American Zero – South
African Hero con questa frase può essere riassunta la vicenda
di Sixto Rodriguez, cantante folk di Detroit, ma
originario del Messico, che all’inizio degli anni70 provò a
sfondare nel mondo della canzone d’autore ma senza risultati,
almeno negli Stati Uniti. Perché, mentre i produttori americani pur
impressionati dal suo talento lasciavano perdere l’ardua impresa di
farlo piacere al pubblico yankee, in Sud Africa Rodriguez guidava
con le sue canzoni (e a sua insaputa) il vivace movimento giovanile
che in quel periodo lottava contro l’apartheid. Canzoni come
Estabilishing Blues o I Wonder diventarono manifesto
di un intera generazione senza però che i fan sapessero nulla del
loro cantante preferito e viceversa.
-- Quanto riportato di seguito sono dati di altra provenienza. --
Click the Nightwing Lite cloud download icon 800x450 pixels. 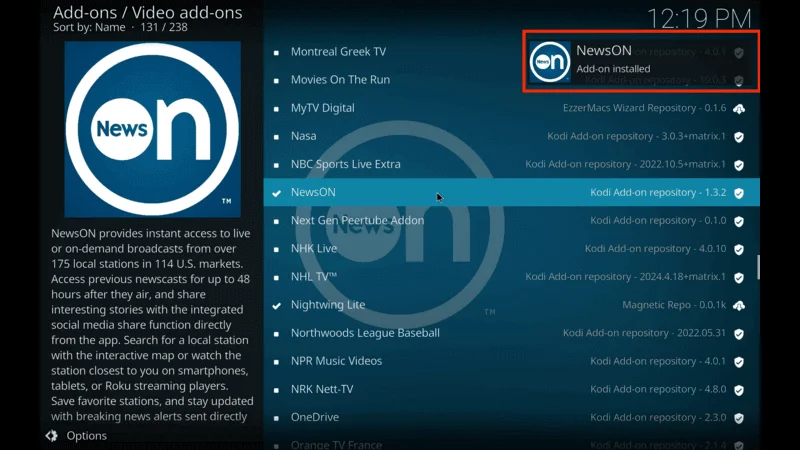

La storia raccontata dal
documentario Searching for Sugarman di
Malik Bendjelloul parte da questo mistero. I due
album registrati da Rodriguez infatti diventarono con gli anni
patrimonio di ogni Sudafricano: “In ogni casa c’era una disco
dei Beatles, uno degli Stones e poi Rodriguez. Ma nessuno di noi
sapeva davvero chi lui fosse”. Questo il racconto di Stephen
Segermen, fan e proprietario di uno dei negozi di dischi di Cape
Town che contribuì alla diffusione di quelle canzoni così ispiranti
per lui e i suoi coetanei. E da questi misteri inizia la sua
ricerca sulle tracce dello sconosciuto Sugarman. Studiando i testi
delle canzoni, osservando minuziosamente le copertine dei dischi,
inondando di lettere e telefonate redazioni di giornali, case di
produzione e tv americane.
Il documentario, uscito negli Stati Uniti nel 2012 e vincitore dell’Academy Award nell’anno successivo, è in Italia solo da pochi mesi e resiste imperterrito in poche ma tenaci sale cinematografiche che ogni sera si riempiono di curiosi, attratti dall’enorme passaparola che è circolato intorno a questo piccolo gioiello del cinema documentario. Trasmesso qualche settimana fa dalla piattaforma satellitare Sky (non a caso sul canale Sky Arte) ha registrato un ottimo seguito. Ciò che forse attrae di più di questa storia, oltre alla colonna sonora stupefacente e al mistero che per la maggior parte del film aleggia intorno alla figura di Rodriguez, è la visione nuova e controcorrente che l’autore riesce a dare dell’artista. Molte infatti erano le leggende che circolavano su di lui, che in quanto artista doveva necessariamente essere problematico, e per questo irraggiungibile. “Si è ucciso con un colpo di pistola” oppure “Si è dato fuoco durante un concerto, ed è morto di fronte al pubblico. Per questo non fa più dischi”. L’immagine collettiva lo voleva “pazzo come tutti i geni” e invece questa storia (e soprattutto il suo finale, che non sveleremo) ridà una nuova dignità alla figura dell’artista: sereno, impegnato, intelligente soprattutto quando sicuro di sé e del proprio valore.